2.1各组荷卵巢癌大鼠肿瘤重量比较 模型对照组荷卵巢癌大鼠肿瘤重量为(0.91±0.06)g,常规治疗组荷卵巢癌大鼠肿瘤重量为(0.68±0.03)g,HIF-1抑制剂组荷卵巢癌大鼠肿瘤重量为(0.49±0.03)g,联合治疗组荷卵巢癌大鼠肿瘤重量为(0.32±0.04)g,常规治疗组荷卵巢癌大鼠肿瘤重量明显低于模型对照组,差异有统计学意义(P<0.05);HIF-1抑制剂组及联合治疗组荷卵巢癌大鼠肿瘤重量明显低于常规治疗组及模型治疗组,差异有统计学意义(P<0.05)。

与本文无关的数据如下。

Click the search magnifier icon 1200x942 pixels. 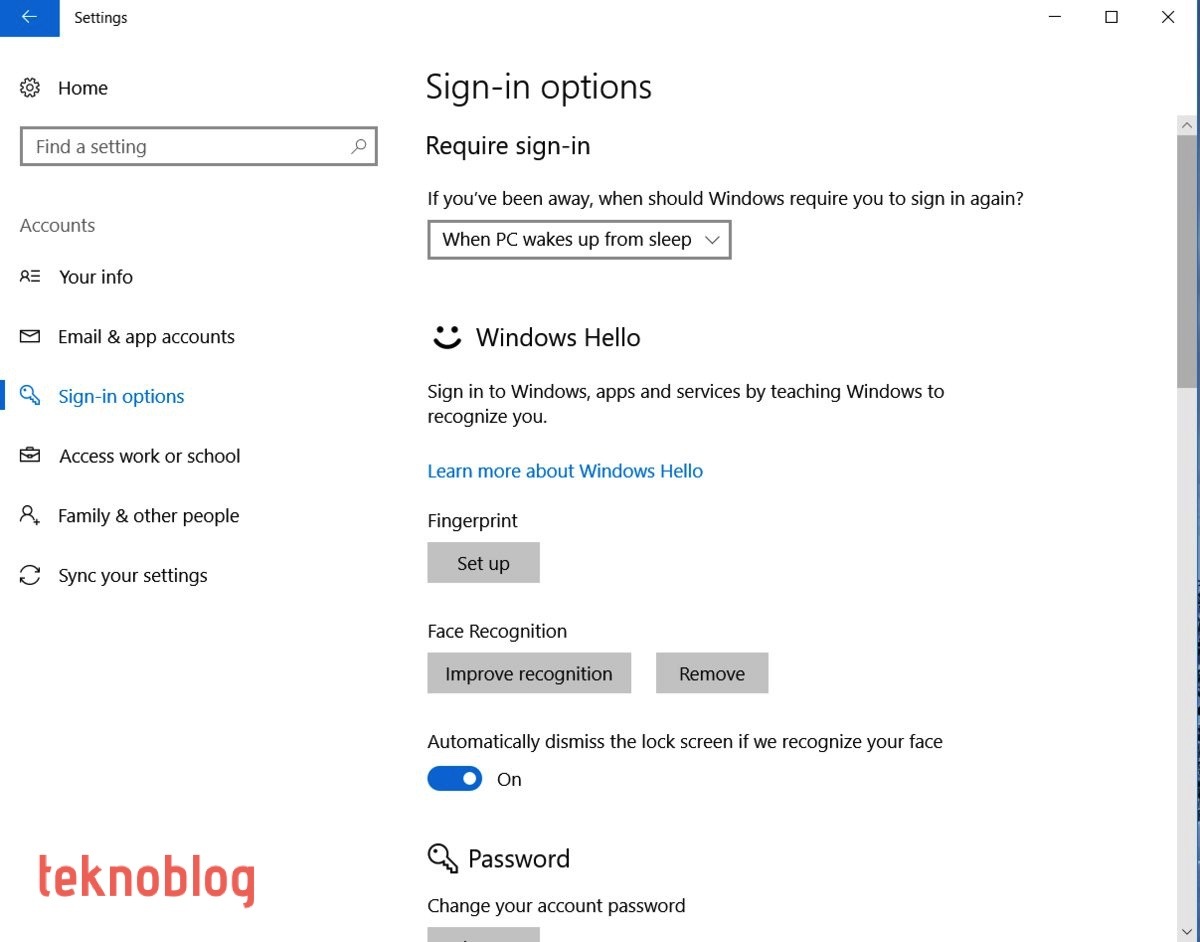(358, 146)
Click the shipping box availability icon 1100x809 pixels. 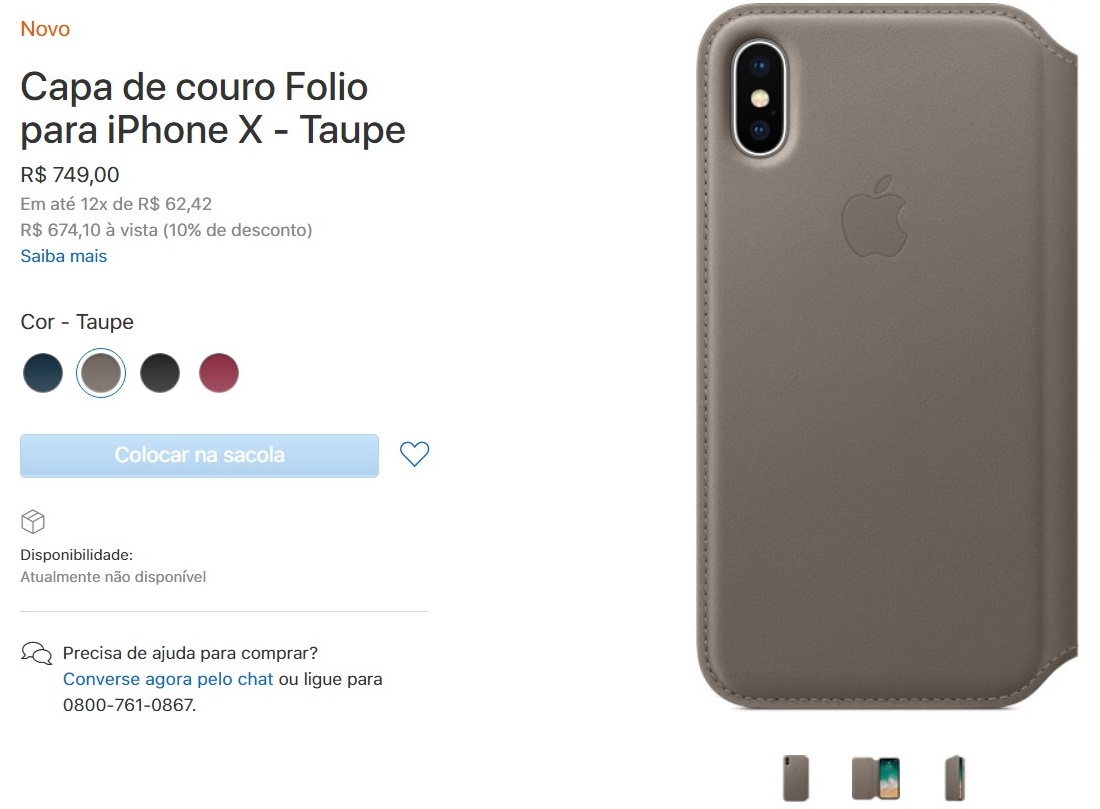point(33,521)
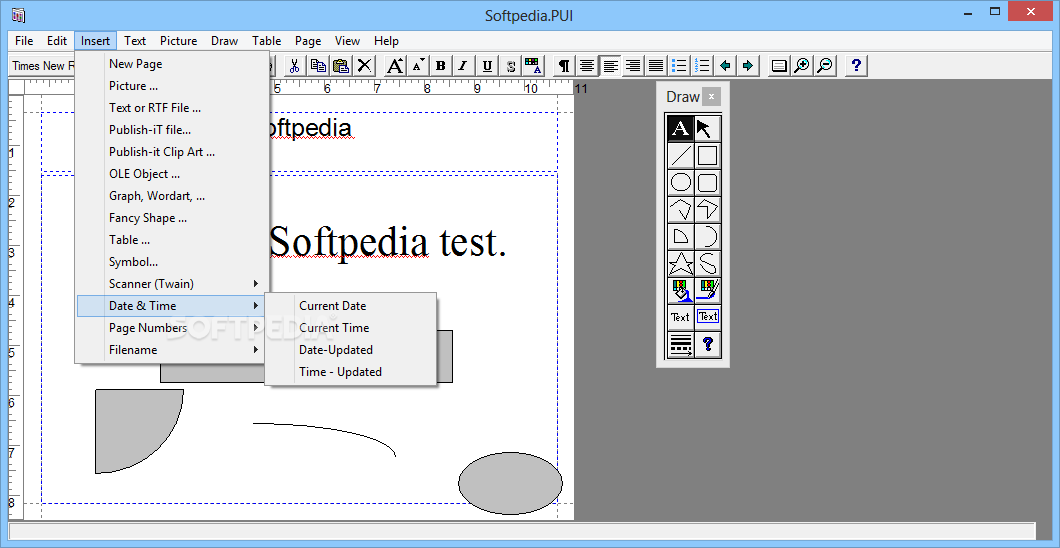Screen dimensions: 1060x548
Task: Select the ellipse drawing tool
Action: click(x=680, y=182)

2.2两组肿瘤组织中 TNF及HIF-1水平比较 常规治疗组肿瘤组织中TNF 及HIF-1水平明显低于模型对照组,差异有统计学意义(P<0.05);HIF-1抑制剂组和联合治疗组肿瘤组织中TNF 及HIF-1水平明显低于模型对照组和常规治疗组,差异有统计学意义(P<0.05);联合治疗组肿瘤组织中TNF 及HIF-1水平显著低于HIF-1抑制剂组,差异有统计学意义(P<0.05)。见表1。

表1 各组肿瘤组织中TNF、HIF-1水平比较

2.3各组大鼠血清中HE-4及CA125水平比较 常规治疗组大鼠血清中HE4及CA125水平明显低于模型对照组,HIF-1抑制剂组和联合治疗组HE4及CA125水平明显低于模型对照组和常规治疗组,差异有统计学意义(P<0.05);联合治疗组HE4及CA125水平明显低于HIF-1抑制剂组,差异有统计学意义(P<0.05)。见表2。

表2 各组大鼠血清中HE4及CA125水平比较

2.4各组大鼠血清中 Cyclin D1 及PCNA表达量比较 联合治疗组Cyclin D1及PCNA表达量明显低于模型对照组及常规治疗组和HIF-1抑制剂组,差异有统计学意义(P<0.05);常规治疗组和HIF-1抑制剂组Cyclin D1 及PCNA表达量明显低于模型对照组,差异有统计学意义(P<0.05)。见表3。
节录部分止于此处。